— SOURCE EXTRACT —
I would like to create a stacked bar chart from this data frame where the x axis is each unique date and the stacked bars are the values are drawn from each numerical value under the provider column.
When I create a pivot table, the data aggregates for the columns that have the same exact name. If I pivot with the 'provider' as the new columns, then this makes 5 columns and 14 rows. The issue is bokeh vbar_stack does not accept different columns and rows. There must be the same number of columns and rows. However, I cannot get the pivot table made without the data aggregating.
can I transform this data and use the bokeh package to create a stacked bar chart?
Code:
pivot_df = grouped_df.pivot_table(index=['date'], columns='provider', values='num_youths', aggfunc='first', fill_value=0)
pivot_df.reset_index(inplace=True)
source = ColumnDataSource(pivot_df)
providers = pivot_df.columns[1:]
# Create the figure
p = figure(x_range=pivot_df['date'].unique(), plot_height=350, title="Number of Youths Funded by Provider Each Month",
toolbar_location=None, tools="")

— MATERIAL PROVIDED —

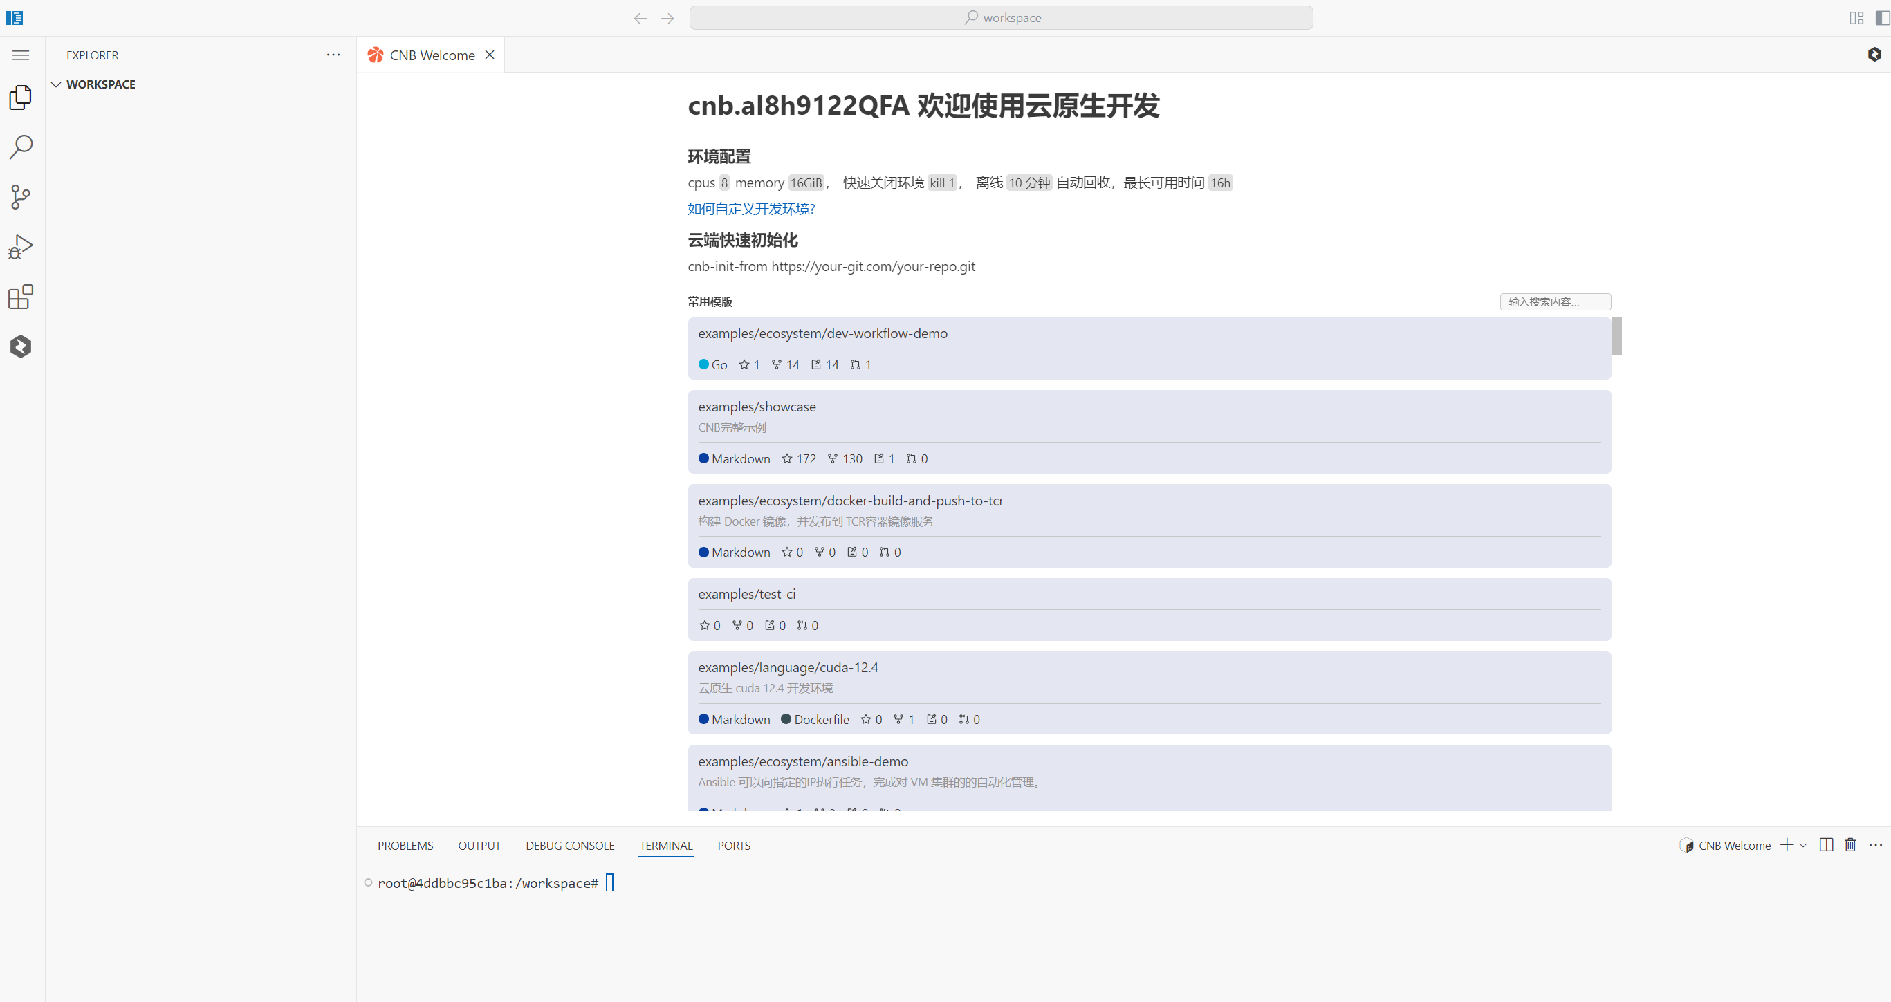The height and width of the screenshot is (1002, 1891).
Task: Split the terminal panel
Action: tap(1826, 845)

— WHAT YOU WILL DO —
1. Answer these from the stacked bar chart post:
(a) Pivoting with 'provider' as the new columns gives how many columns and how many rows?
(b) Which aggfunc value is passed to pivot_table in the code?
(c) What plot_height is given to the figure?
2. Pick up the bokeh stacked bar chart post right after its last line of code and keep it going.

— EXPECTED ANSWERS —
1.
(a) 5 columns and 14 rows.
(b) 'first'
(c) 350

2.
# Add stacked bars to the figure
p.vbar_stack(stackers=providers, x='date', width=0.9, color=["blue", "red"], source=source,
legend_label=providers)
Error message: ValueError: Keyword argument sequences for broadcasting must be the same length as stackers
You have to handle you pandas DataFrame in the correct way.
In the example below is a minimal example of your data. I use groupby
and unstack
with a filling mode to add zeros if a not all groups have a value on each date.
Afterwards I drop the mulit-index of the returned DataFrame.
import pandas as pd
df = pd.DataFrame({
'date': ['Aug 23', 'Aug 23', 'Dec 23'],
'provider': ['A', 'B', 'C'],
'num_youths': [1, 3, 4]
}
)
df
>>> df
date provider num_youths
0 Aug 23 A 1
1 Aug 23 B 3
2 Dec 23 C 4
# groupby and fill with zeor
stacked = df.groupby(['date','provider']).sum().unstack(fill_value=0)
>>> stacked
num_youths
provider A B C
date
Aug 23 1 3 0
Dec 23 0 0 4
# drop multi index for columns and index
stacked.columns = stacked.columns.droplevel()
provider = list(stacked.columns)
stacked = stacked.reset_index()
To get the data bokeh wants, you have to call to_dict
with orient="list"
.
data = stacked.to_dict(orient='list')
The data has the corect format, so just call figure()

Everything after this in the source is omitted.